Yamishibai: Japanese Ghost Stories is a collection of brief (roughly five minutes each) ghost stories based on Japanese myths, folklore, and urban legend. The stories are both animated and told in what is called the traditional kamishibai or paper drama method, a roll of paper drawings as a story is told. To Western animation audiences, this animation imitating the style imitating this “paper drama” will look like most likely look like a motion comic. Each episode begins with an elderly man in a yellow mask on a children’s playground gathering the kids all around them to tell them these ghost stories.

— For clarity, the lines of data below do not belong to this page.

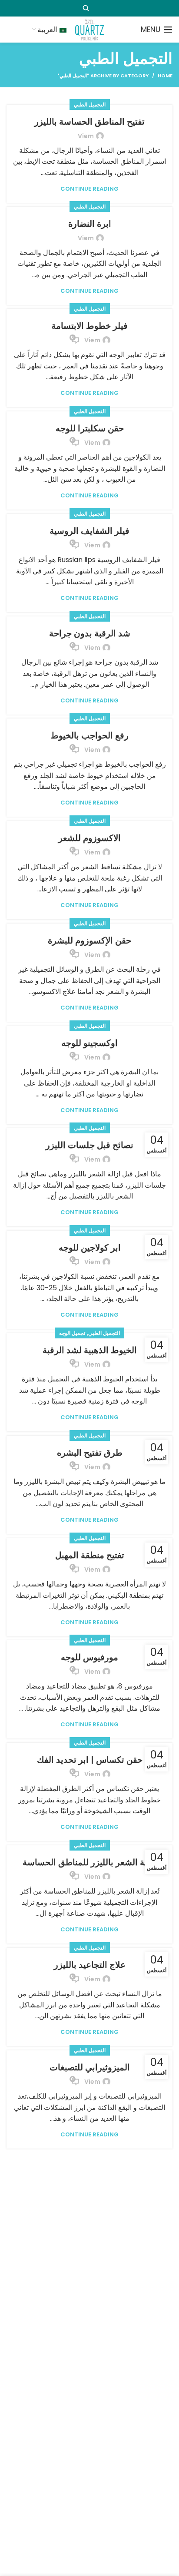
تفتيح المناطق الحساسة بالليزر (89, 122)
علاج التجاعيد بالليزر (90, 1965)
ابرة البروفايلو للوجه (89, 2477)
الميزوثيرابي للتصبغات (90, 2067)
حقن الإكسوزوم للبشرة (89, 940)
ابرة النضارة (89, 224)
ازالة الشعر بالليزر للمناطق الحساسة (90, 1862)
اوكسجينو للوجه (89, 1043)
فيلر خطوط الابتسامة (89, 326)
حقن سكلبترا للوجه (90, 428)
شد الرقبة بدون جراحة (89, 633)
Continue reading (89, 189)
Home (165, 75)
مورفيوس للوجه (89, 1657)
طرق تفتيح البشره (90, 1453)
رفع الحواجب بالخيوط (89, 735)
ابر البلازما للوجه (89, 2374)
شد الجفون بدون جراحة (90, 2272)
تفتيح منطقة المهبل (89, 1555)
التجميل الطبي (90, 104)
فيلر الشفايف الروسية (89, 531)
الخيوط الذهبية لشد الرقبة (90, 1350)
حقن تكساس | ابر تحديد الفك (90, 1760)
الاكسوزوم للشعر (89, 838)
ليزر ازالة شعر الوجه (89, 2169)
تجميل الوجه (72, 1333)
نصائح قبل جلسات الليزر (89, 1145)
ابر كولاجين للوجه (90, 1248)
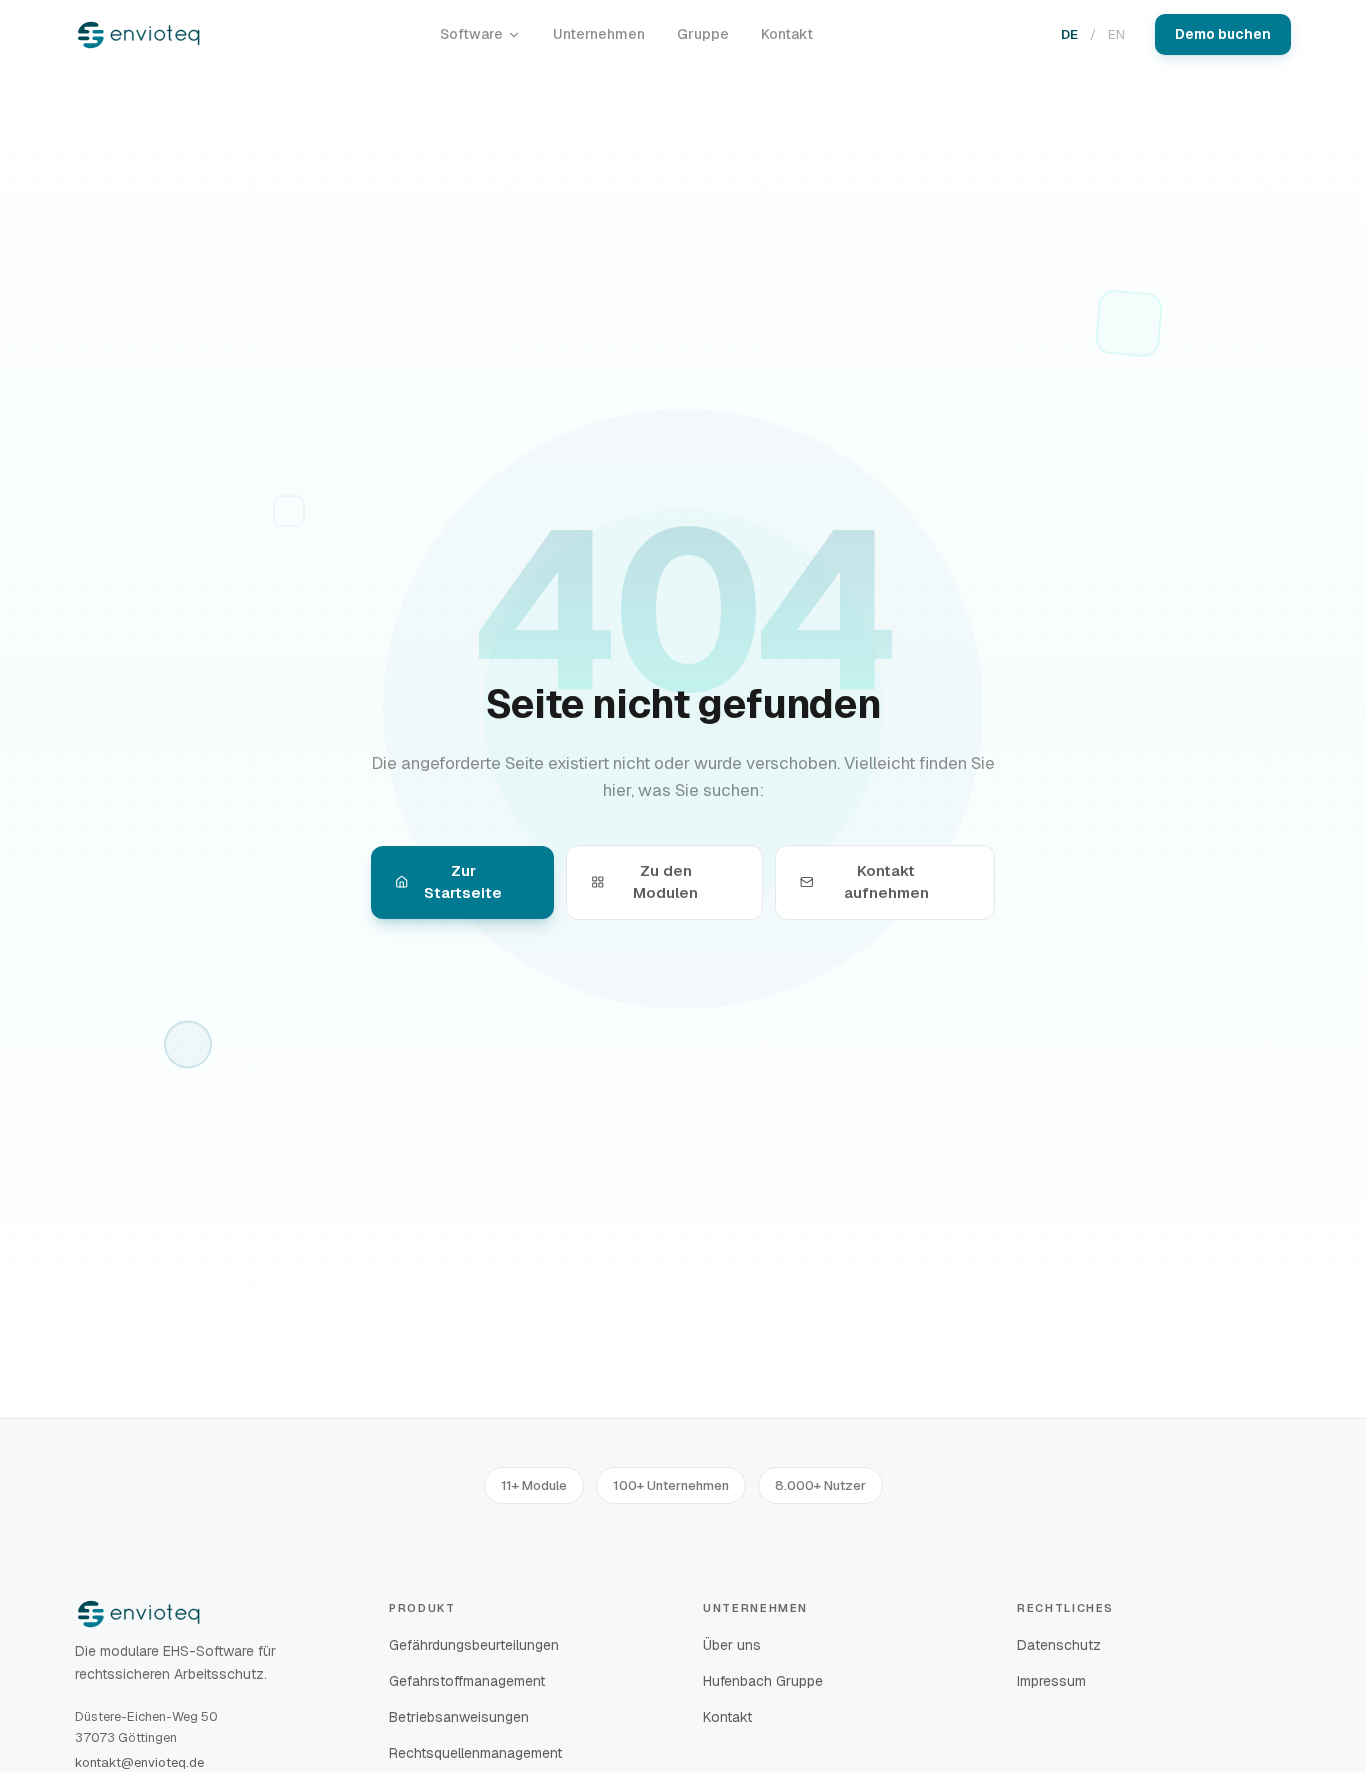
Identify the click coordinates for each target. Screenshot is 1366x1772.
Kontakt (787, 34)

If you imagine the kind of scary stories you might gather around a camp fire in the dark and tell to get a rise out of your companions, or at a sleep away when you were a kid, then you’ll have an idea of the sort of tales that are in Yamishibai. As an example, the collection gets started with the “The Talisman Woman,” the story of a man who moves into an apartment and finds a talisman stuck to his roof. When he notices a woman across the street mouthing something to him, he finds it strange, and later he finds the woman in his room and she is arrested for breaking and entering, but he also finds dozens of talismans stuck under his coffee table. After removing them, he is swarmed by hundreds of ghosts, which he tries to tell himself are not real. Another tale is “Hair,” where a woman is working late at the office alone in the dark when the copy machine starts acting weird. The copies are coming out with odd black lines on them When she looks under the scanner lid, she sees long, black hair that slithers into the copier. Taken aback, she tries to fix the machine and suddenly, in the shadows, an apparition, a girl with long dark hair, appears behind her.

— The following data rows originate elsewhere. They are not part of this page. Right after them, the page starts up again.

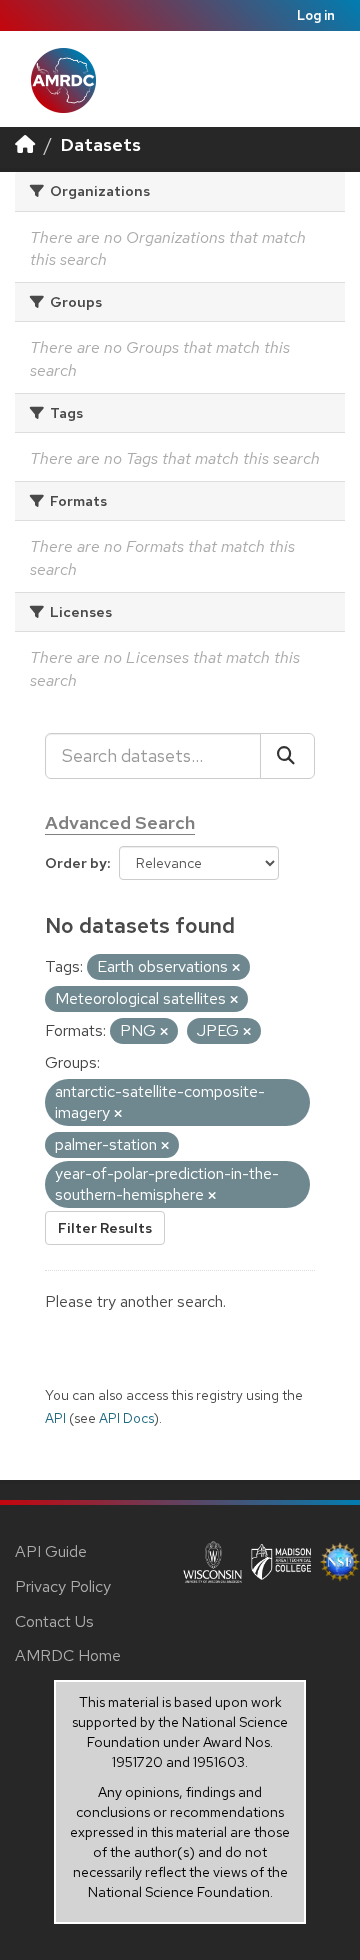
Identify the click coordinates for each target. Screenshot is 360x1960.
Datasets (101, 144)
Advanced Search (120, 822)
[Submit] (287, 756)
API (55, 1418)
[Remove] (236, 968)
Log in (316, 15)
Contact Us (54, 1621)
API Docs (126, 1418)
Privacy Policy (63, 1586)
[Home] (25, 144)
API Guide (51, 1551)
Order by (76, 863)
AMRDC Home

The style of animation and the fantastic voice work only help to heighten the scariness of the stories. The frozen looks on the characters faces, the worried sounds in their voices – it will have you on the edge of your seat. Some of the stories could come right out of the old Twilight Zone series, don’t necessarily make sense, and they aren’t meant to. They are meant to evoke an emotion, a mood, a feeling. These would be perfect to watch over Halloween festivities.

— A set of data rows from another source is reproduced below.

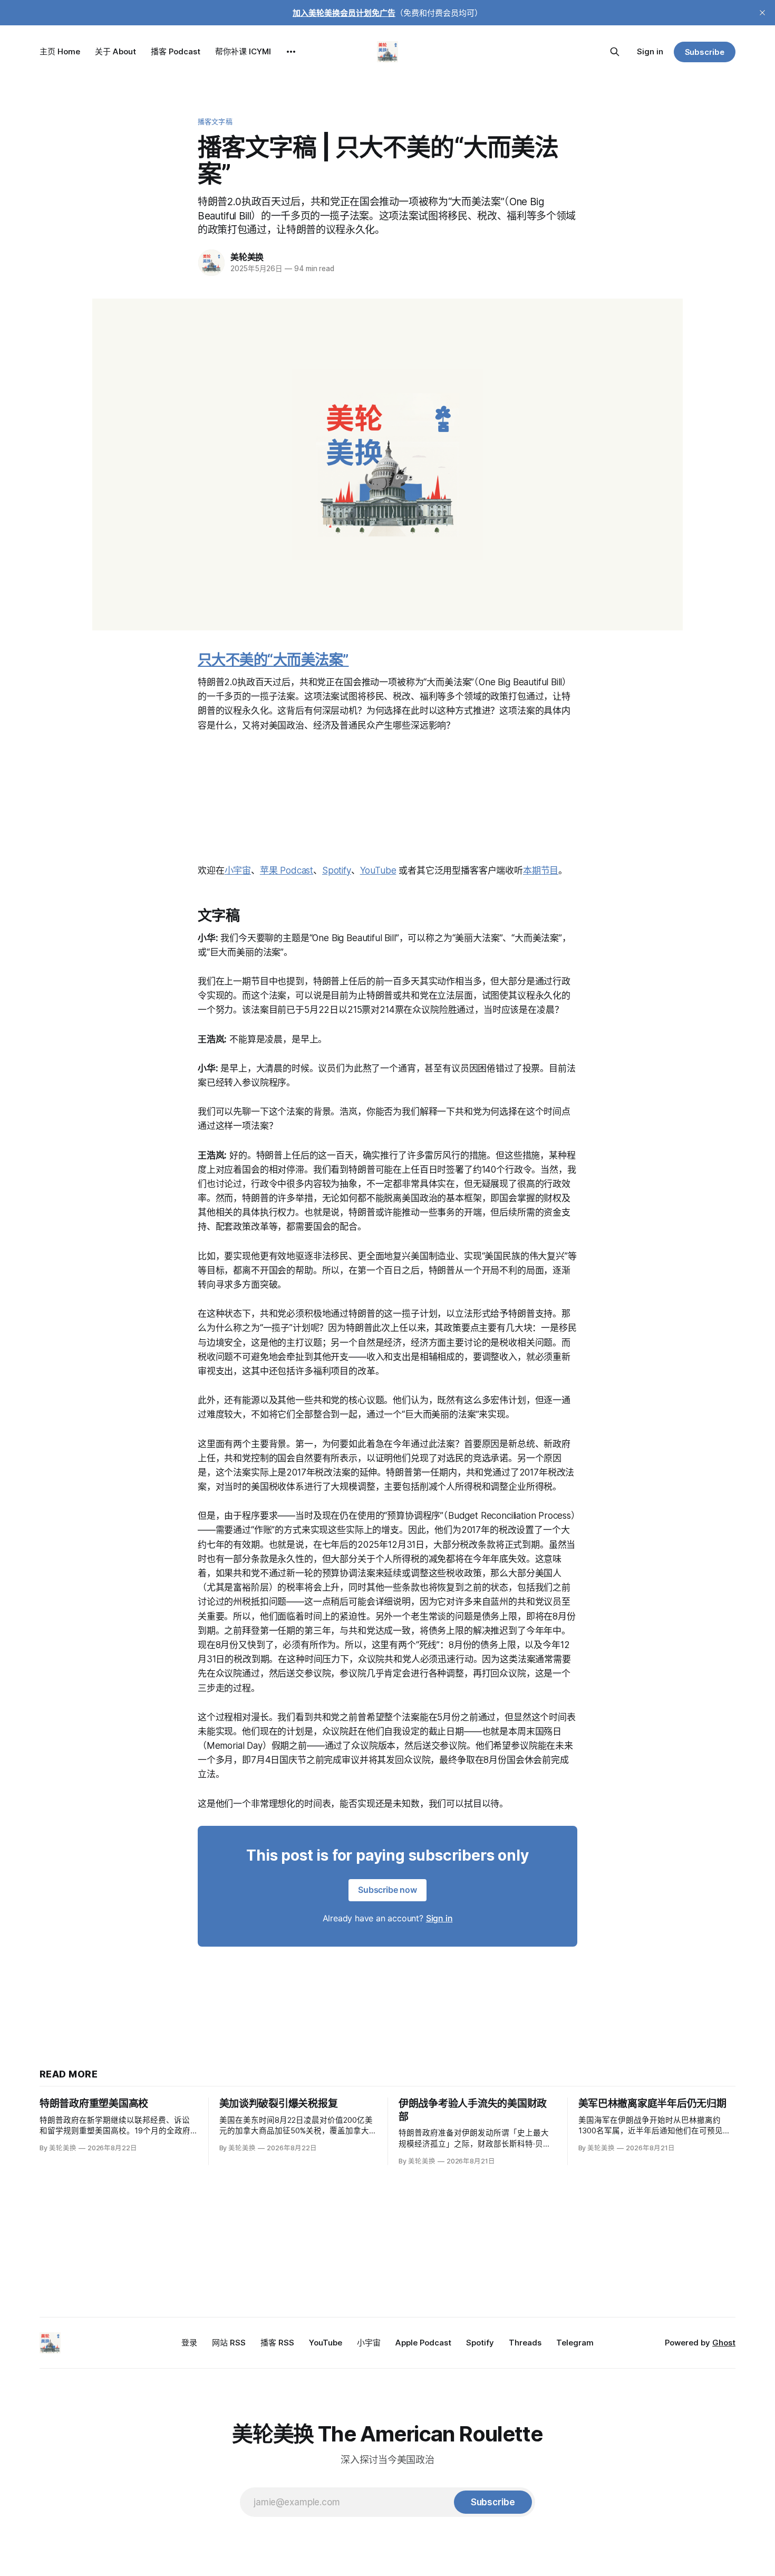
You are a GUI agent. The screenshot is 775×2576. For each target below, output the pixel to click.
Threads (525, 2343)
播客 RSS (277, 2343)
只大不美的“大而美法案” (273, 659)
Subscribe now (387, 1889)
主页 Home (60, 51)
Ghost (723, 2343)
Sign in (650, 51)
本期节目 (540, 870)
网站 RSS (229, 2343)
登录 (189, 2343)
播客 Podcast (175, 51)
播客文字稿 (215, 121)
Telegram (575, 2343)
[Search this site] (614, 51)
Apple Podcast (423, 2343)
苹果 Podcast (286, 870)
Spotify (336, 870)
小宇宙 (238, 870)
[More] (291, 51)
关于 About (115, 51)
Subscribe (704, 52)
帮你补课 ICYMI (243, 51)
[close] (762, 12)
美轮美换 (247, 257)
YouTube (378, 870)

Although this set is marked as “complete collection” it only has seasons 1 and 2. Season 3 is not included.
The Video
Yamishibai: Japanese Ghost Stories is provided in an AVC 1080i encodement on Blu-ray from Sentai Filmworks. The video isn’t the crispest looking, partly due to the artistic intent and partly due to the interlaced encodement, but it is satisfying nevertheless. There is purposely grain and “surface damage” added to the digital animation, which as a dull, earth tone color palette that although it doesn’t pop does convey the sullen, spooky mood of the tales being spun.
The Audio
The original Japanese audio soundtrack is included in DTS-HD Master Audio 2.0 stereo and the mix is more than adequate with wide atmospheric stereo panning and upfront dialogue that chills to the bones.
The Supplements
We only get additional Sentai Filmworks trailers on this release.
The Final Assessment
A moody, dark, and gripping set of horror stories from Japanese folklore and urban legend that is masterfully animated and acted, Yamishibai: Japanese Ghost Stories seasons 1 & 2 is presented on Blu-ray here from Sentai Filmworks in a pleasing if barebones set.